Direct Access is also a lot easier to configure and deploy, with a simple wizard (you can configure both Direct Access and a VPN in four or five clicks) and a graphical management console. Policies are automatically pushed out to domain-joined devices, and you can configure details of support contacts as well as naming the connection.
BYOD deployments need better file management tools, and Windows Server 2012's Dynamic Access Control replaces complex ACLs with rule-based file and directory policies. Using Dynamic Access Control you can build rules that control access to files based on user claims — whether they're part of a group or a role, and whether their device supports Information Rights Management encryption tools. Dynamic Access Control is managed using Active Directory, but works with non-domain joined devices, as it uses user properties rather than devices.
Ready for the datacentre, today
Windows Server 2012 is a powerful tool, and an easy upgrade from Windows Server 2008 R2. We were able to upgrade a server in less than an hour, including upgrading Active Directory schema for an entire small-business network. All existing applications carried on running, including websites and applications, although we did choose to upgrade the virtual hard disks of a small private cloud once we were up and running. A simplified set of SKUs makes it easier to choose and licence your servers, and the latest Hyper-V release turns even the smallest office server into a full-fledged private cloud — complete with software-defined networking and storage pools.
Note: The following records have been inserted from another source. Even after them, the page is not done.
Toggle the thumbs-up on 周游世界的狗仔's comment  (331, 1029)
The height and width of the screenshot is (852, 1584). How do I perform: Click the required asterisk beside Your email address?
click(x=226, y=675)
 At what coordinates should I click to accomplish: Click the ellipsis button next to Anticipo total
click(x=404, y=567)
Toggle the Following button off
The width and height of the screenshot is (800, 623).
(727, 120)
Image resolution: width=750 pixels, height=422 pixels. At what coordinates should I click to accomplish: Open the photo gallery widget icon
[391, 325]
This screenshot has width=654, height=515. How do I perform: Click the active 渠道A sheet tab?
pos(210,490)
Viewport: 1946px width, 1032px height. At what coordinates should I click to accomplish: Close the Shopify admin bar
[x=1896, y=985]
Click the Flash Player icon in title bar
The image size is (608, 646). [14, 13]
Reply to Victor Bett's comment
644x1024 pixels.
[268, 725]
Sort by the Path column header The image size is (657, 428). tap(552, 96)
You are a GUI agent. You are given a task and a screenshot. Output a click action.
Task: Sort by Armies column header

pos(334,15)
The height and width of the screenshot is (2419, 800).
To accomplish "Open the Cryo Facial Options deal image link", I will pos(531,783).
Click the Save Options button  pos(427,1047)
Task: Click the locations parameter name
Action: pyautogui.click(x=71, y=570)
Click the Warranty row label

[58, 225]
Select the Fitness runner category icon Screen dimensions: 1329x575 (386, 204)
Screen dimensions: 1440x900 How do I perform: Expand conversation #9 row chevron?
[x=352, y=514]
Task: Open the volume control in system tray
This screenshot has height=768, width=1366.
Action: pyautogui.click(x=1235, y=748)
Microsoft has done an excellent job on Windows Server 2012. It has managed to add new features and new tools, while still working as a drop-in replacement for earlier Windows Server releases. That's going to make it a lot easier to get up and running with a new server OS, while giving you an ideal migration path to tomorrow's world of private and public clouds. It's not often that we describe a server operating system as a must-have upgrade, but if ever there was one, this is it.